Equity funds suffered their second straight month of outflows in July with the UK being the hardest-hit region thanks to continued weakness in the domestic stock market, according to global funds network Calastone.
The latest edition of the Calastone Fund Flows Index (FFI) shows UK-based investors pulled £240m from equity funds in July. This represents some improvement on the net outflow of £1.2bn in June, however.
Active equity funds had outflows of £638m last month while passive funds benefitted from inflows of £398m, continuing a trend that has been seen for some time.
Edward Glyn, head of global markets at Calastone, said: “Caution on equity markets has prompted outflows from equity funds for two months in a row. Weakness in stock markets in July seems to have justified that scepticism and ensured that June’s outflows from equities continued though at a lower level.
“But even though capital is leaving equity funds overall, a wide gulf is opening up between those funds in favour and those leaving investors cold. The dichotomy between growth and value helps explains why this is happening.”
Net monthly flows for equity funds
Source: Calastone
Glyn noted that the value of future profits is essentially being inflated by record-low interest rates around the world. As growth stocks tend to have more of their value tied up in ‘the future’, their share prices benefit significantly more when money is cheap.
Conversely, stocks where a larger share of their return is delivered today – such as those that are held for their dividends – are less attractive as their valuation depends more on things going well right now.
“With so many ‘value stocks’, many of which have cut dividends hard, it’s no wonder the UK stock market has underperformed in the global market rally since March,” Glyn said. “This explains the outflows from UK-focused funds and helps explain the increased surge in outflows from income funds.”
This can be seen in the July’s Calastone FFI as UK equity funds suffered the heaviest outflows of the money, with £377m flowing out over the month. This followed £679m in July, which was the highest ever on record and an all-time high for outflows.
In addition, last month saw outflows from equity income funds accelerate to £705m, breaking their record for a second month running.
European equity funds, meanwhile, had their 26th consecutive month of net outflows but they only lost £62m. Calastone attributed this reduction in negative sentiment towards European funds reflects a relatively effective response to the pandemic.
Not all equity categories were hit with outflows in July, however, with global funds taking in £605m during July. April to July 2020 were four of the best eight months on record for global fund inflows, with investors committing almost £3.1bn to them.

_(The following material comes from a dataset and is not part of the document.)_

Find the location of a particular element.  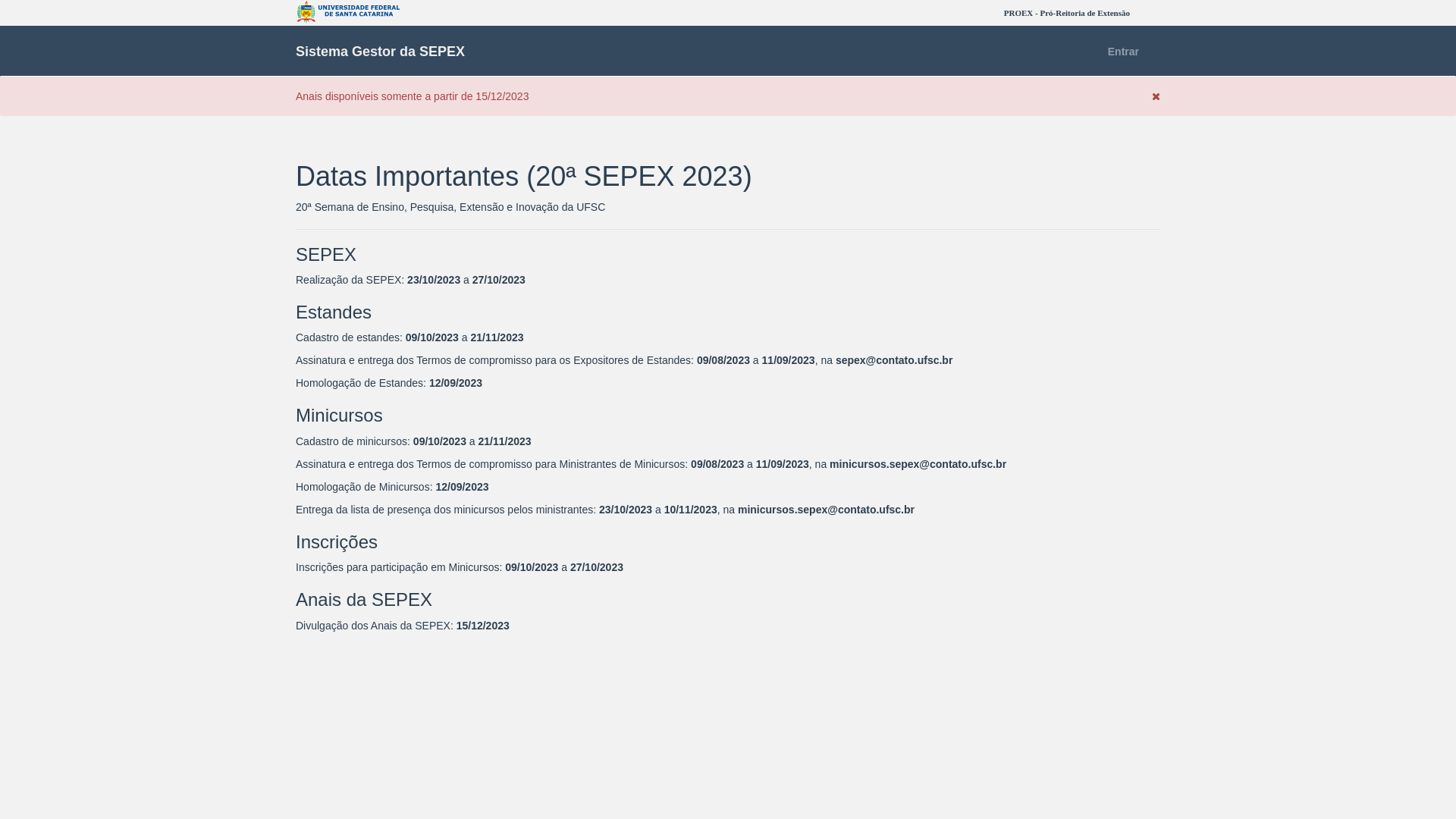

Glyn said global equity funds’ skew towards growth stocks is one reason why they are remaining relatively popular with investors. However, he also highlighted that the growing popularity of environmental, social, and governance (ESG) funds is creating a significant boost for global strategies.
In July, £320m of inflows went into global ESG funds – more than half of the total into all global equity funds. This is all the more impressive when the far smaller size of the ESG category relative to general global equity is considered.
Over the last year, one-third of the money going into global funds has ended up in those focused on ESG investing, as the chart below shows.
Net inflows to global funds over 12 months
Source: Calastone
“Crucially, [global funds] are benefitting from a huge marketing push by the fund management industry in favour of ESG funds, partly in response to very strong investor demand for ESG products and partly because they offer better margins for managers,” Glyn explained.
“Indeed because ESG funds tend to be actively managed, they are also the one area of real strength for active equity funds, which are otherwise suffering at the expense of their passive counterparts.”